Go through each line of the entries below and tally those containing the string "agent"; give only the total.

^^^^^^^^^^^^^^^^

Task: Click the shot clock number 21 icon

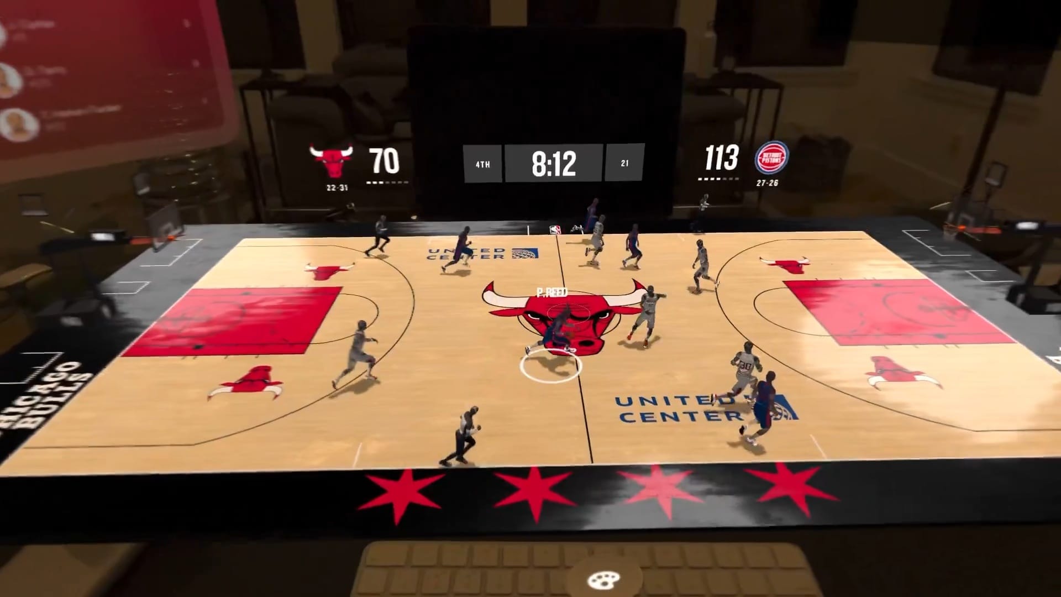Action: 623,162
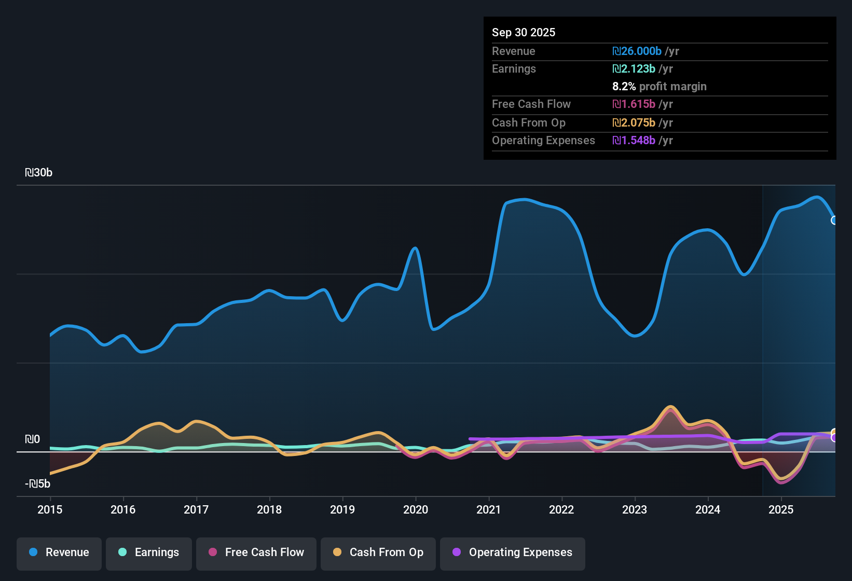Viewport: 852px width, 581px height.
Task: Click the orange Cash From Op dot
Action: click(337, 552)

^^^^^^^^^^^^^^^^

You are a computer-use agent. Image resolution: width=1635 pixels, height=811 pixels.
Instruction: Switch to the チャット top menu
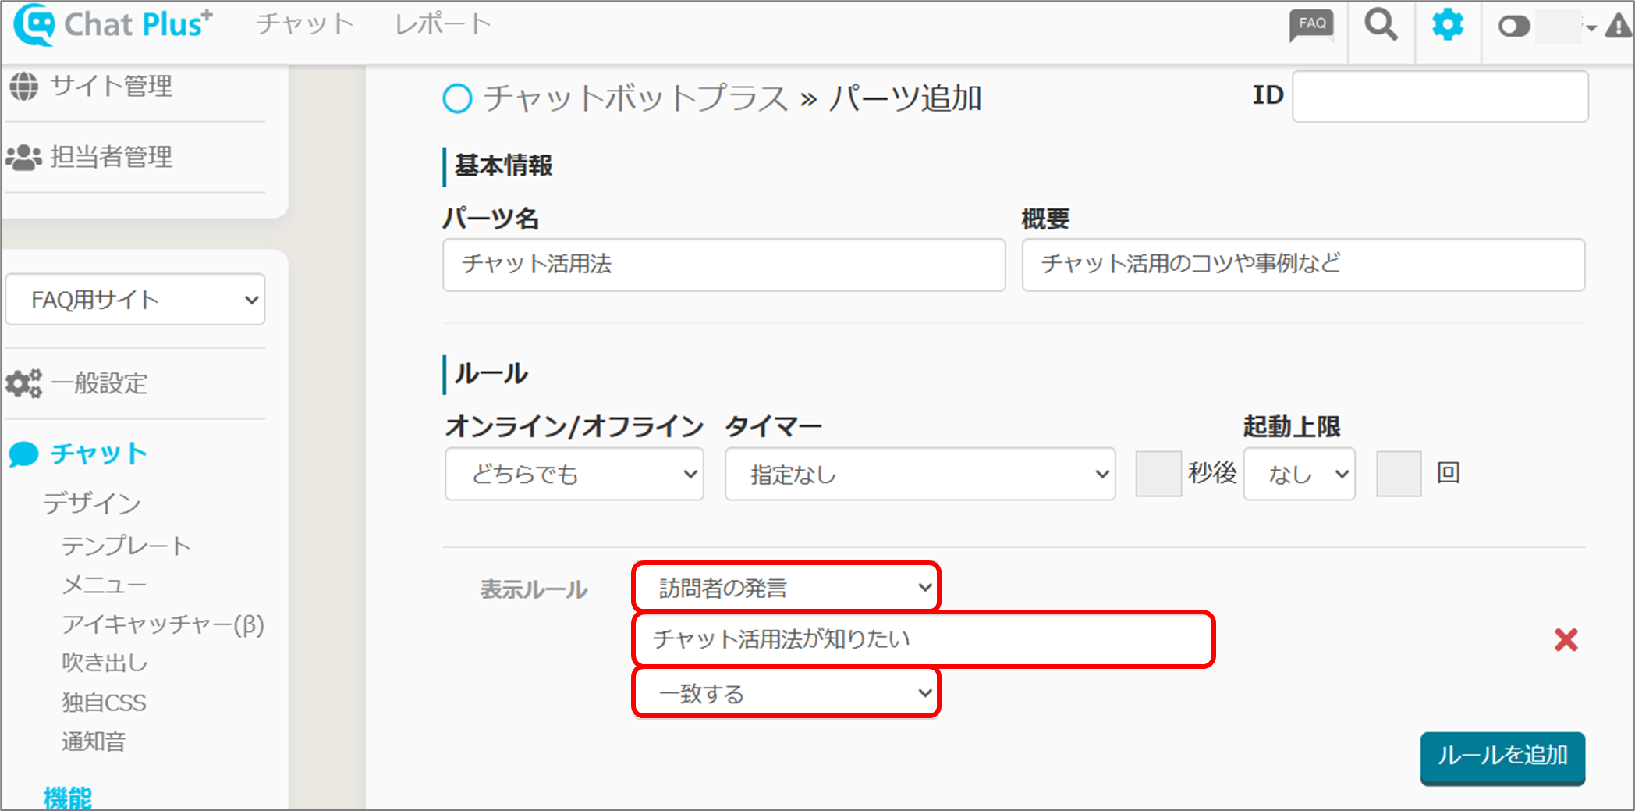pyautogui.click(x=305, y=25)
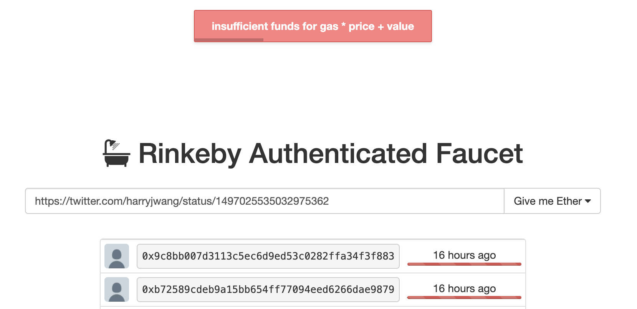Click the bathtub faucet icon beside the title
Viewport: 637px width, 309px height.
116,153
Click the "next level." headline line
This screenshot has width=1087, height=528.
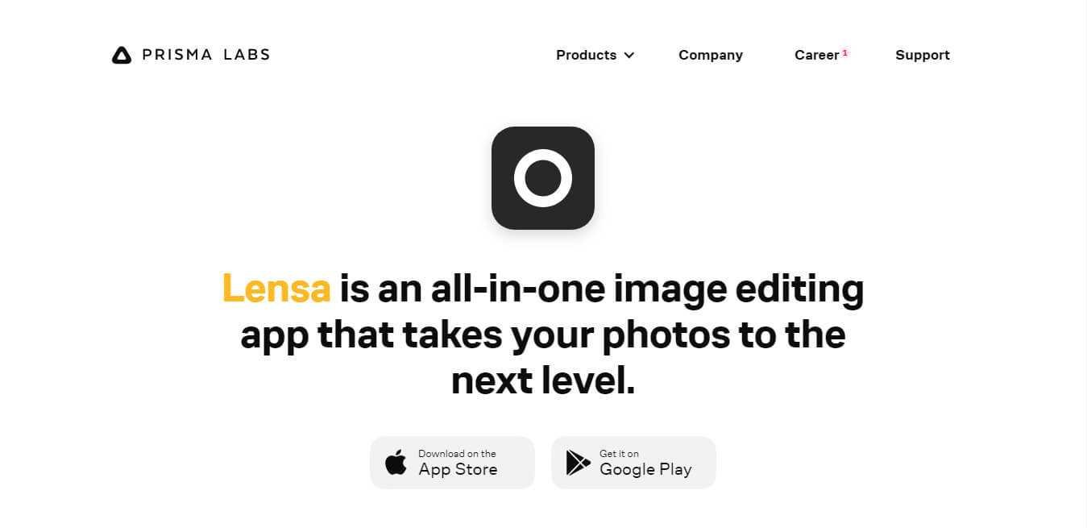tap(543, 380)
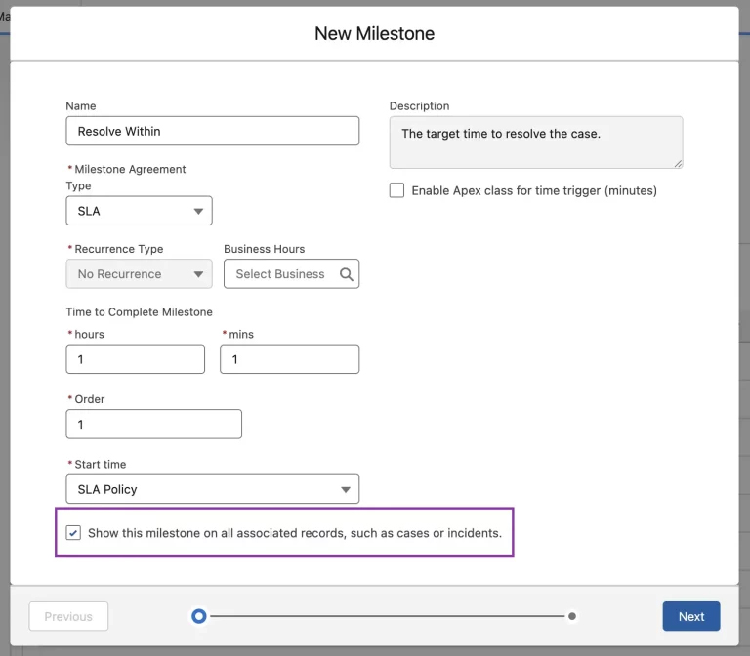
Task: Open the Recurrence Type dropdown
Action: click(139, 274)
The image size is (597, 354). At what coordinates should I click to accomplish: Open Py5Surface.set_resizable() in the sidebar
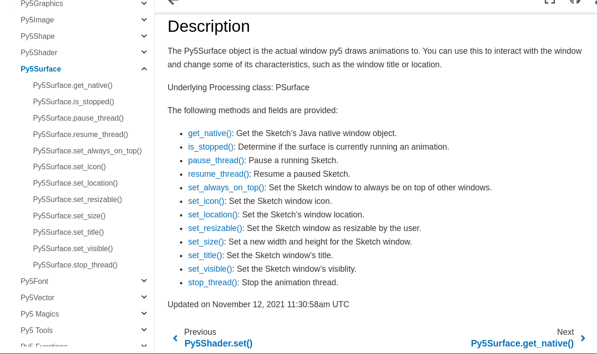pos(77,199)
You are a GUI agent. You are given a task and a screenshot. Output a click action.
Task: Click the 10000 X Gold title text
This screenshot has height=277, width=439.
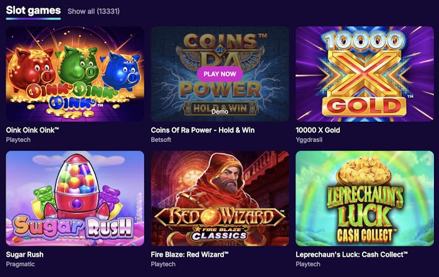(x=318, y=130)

^^^^^^^^^^^^^^^^

■ **SOLUTION FOR THIS TASK**: 2